Zuma, master of delay, seeks extracting self-interest concessions – Horwitz

JOHANNESBURG — By the time you read this, the situation with President Jacob Zuma may have changed. But one thing that won’t change is Zuma’s personality: a persona that is hell-bent on protecting himself. Even if the ANC resorts to booting him out via a vote of no-confidence, one can expect Zuma to try and extract some kind of deal to protect himself. His time and political capital are running out though. And one thing that is certain is that the Zuma days are coming to a rapid end in South Africa. – Gareth van Zyl

By Errol Horwitz*

If Cyril Ramaphosa and the ANC leadership believed Jacob Zuma would quietly hand over the reigns of power, they were sorely mistaken. Their naïveté leaves one gasping for air!

Zuma has been calling the shots, meaning his resignation would only be on terms dictated by him. Cyril Ramaphosa and the ANC leadership were engaged in backroom negotiations in the hope of achieving a face-saving outcome. Zuma held the cards when Ramaphosa sat down with them to chart his removal from office. Despite his so-called negotiating skills Ramaphosa failed miserably. Now that Zuma has given the middle finger to the NEC of the ANC his days in office are numbered, either through recall or by a motion of no-confidence.

Zuma calling the shots. More of Zapiro’s brilliant cartoon work available at

Zuma, the master of delay tactics, once again played the delay game in an attempt to extract sought-after self-interest concessions. One thing is abundantly clear in this unfolding political soap opera: The ANC leadership has been running around like a headless chicken frantically busy issuing statements that were essentially meaningless. They found themselves in uncharted waters dealing with a degenerate. Their humiliation will be a cross to bear into the 2019 election.

Zuma’s departure will leave Ramaphosa with the Herculean task of cleaning out the rot within the ANC government. He recently promised in a speech in Limpopo to root out the “rotten apples” within the governing party. A Herculean task indeed – even 100 Nelson Mandelas would consider it a foreboding task!

On the positive side Ramaphosa appears to have located his backbone through a number of pronouncements regarding corruption and the like. Now his talk must be transformed into a walk of reform starting with purging the cabinet of ethically and intellectually challenged good-for-nothings. Besides cabinet members, he must clear out the dead wood that litter government departments, and replace them with those who have a basic understanding of and commitment to public service.

Ramaphosa’s walk of reform must underscore zero tolerance to the looting and plunder of state assets. Those responsible must be vigorously prosecuted starting with the reinstatement of criminal charges against Zuma.

Then there is the plight of the economy.
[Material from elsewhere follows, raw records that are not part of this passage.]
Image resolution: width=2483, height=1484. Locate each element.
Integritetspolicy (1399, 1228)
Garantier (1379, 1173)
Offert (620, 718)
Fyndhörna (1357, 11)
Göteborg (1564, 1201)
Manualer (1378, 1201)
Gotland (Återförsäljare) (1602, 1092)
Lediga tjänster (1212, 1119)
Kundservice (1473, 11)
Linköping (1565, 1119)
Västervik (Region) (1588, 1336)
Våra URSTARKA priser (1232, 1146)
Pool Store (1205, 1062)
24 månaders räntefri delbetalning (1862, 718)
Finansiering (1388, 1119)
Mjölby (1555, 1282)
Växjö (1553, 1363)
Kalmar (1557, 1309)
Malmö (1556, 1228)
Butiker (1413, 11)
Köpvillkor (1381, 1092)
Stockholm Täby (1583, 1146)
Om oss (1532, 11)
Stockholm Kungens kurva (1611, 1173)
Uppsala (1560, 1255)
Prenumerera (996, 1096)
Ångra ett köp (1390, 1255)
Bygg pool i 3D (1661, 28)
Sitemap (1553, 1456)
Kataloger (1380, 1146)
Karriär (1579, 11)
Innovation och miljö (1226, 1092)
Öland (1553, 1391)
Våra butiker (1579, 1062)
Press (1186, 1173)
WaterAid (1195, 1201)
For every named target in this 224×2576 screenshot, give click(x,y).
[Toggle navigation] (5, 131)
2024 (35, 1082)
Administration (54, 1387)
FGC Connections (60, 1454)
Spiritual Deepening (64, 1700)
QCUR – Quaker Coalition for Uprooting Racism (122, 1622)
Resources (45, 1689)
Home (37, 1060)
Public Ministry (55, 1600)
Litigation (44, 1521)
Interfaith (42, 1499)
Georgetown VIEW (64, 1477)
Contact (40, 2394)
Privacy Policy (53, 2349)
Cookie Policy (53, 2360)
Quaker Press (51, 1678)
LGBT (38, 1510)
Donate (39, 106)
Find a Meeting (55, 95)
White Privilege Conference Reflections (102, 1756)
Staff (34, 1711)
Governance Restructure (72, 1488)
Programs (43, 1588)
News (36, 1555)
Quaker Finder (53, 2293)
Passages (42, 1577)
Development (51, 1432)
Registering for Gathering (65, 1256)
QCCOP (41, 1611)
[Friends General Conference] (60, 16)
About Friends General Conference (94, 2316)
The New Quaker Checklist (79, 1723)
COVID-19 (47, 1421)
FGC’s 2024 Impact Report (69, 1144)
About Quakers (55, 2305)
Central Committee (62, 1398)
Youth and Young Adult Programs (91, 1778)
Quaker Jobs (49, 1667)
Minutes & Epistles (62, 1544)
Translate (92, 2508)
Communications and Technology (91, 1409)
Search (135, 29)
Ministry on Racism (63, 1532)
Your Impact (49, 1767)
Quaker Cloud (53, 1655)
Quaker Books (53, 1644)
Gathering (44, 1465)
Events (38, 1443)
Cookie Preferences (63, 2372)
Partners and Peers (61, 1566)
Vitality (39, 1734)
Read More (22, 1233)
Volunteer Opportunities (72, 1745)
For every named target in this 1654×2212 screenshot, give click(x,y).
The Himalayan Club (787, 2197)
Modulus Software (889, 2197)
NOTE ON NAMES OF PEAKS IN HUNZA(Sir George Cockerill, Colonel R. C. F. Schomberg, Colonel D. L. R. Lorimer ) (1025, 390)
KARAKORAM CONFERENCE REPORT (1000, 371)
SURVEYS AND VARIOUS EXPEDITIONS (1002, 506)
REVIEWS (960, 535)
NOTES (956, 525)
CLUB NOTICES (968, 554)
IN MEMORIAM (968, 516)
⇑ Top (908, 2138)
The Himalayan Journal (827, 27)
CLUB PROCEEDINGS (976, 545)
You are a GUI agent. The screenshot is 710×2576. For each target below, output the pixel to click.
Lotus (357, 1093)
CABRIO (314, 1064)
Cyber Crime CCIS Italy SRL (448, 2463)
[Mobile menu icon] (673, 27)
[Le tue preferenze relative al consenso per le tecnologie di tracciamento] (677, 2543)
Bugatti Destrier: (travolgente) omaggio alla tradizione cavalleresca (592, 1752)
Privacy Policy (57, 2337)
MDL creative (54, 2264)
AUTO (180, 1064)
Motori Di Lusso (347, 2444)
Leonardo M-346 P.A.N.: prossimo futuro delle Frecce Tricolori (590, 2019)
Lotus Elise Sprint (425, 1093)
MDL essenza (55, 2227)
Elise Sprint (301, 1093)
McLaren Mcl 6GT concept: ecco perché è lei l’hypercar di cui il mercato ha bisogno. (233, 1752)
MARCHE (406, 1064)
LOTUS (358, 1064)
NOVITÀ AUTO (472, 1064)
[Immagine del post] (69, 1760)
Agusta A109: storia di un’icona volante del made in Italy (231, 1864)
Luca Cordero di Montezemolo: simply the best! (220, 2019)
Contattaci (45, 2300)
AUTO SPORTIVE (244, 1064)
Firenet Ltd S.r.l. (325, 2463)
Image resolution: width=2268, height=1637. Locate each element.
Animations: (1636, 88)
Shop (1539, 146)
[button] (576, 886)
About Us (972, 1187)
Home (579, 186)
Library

In this respect, Ramaphosa as president, will create political stability and the likelihood of an influx of foreign investment – necessary components for economic growth and the promise of employment for millions of South Africans.


The removal of Zuma has raised the hopes of millions of South Africans for a better and prosperous future. When a country undergoes a national crisis history has an uncanny way of singling out a great leader in times of crisis. One has to look no further than Churchill, Roosevelt and Mandela. Ramaphosa finally fulfils the start of his political destiny as a leader, but will it be in keeping with the qualities of great leadership? For now it’s anybody’s guess, but not for long.

  • Errol Horwitz was a political activist in the 60’s, and returned to South Africa a few years ago, after residing abroad for more than three decades.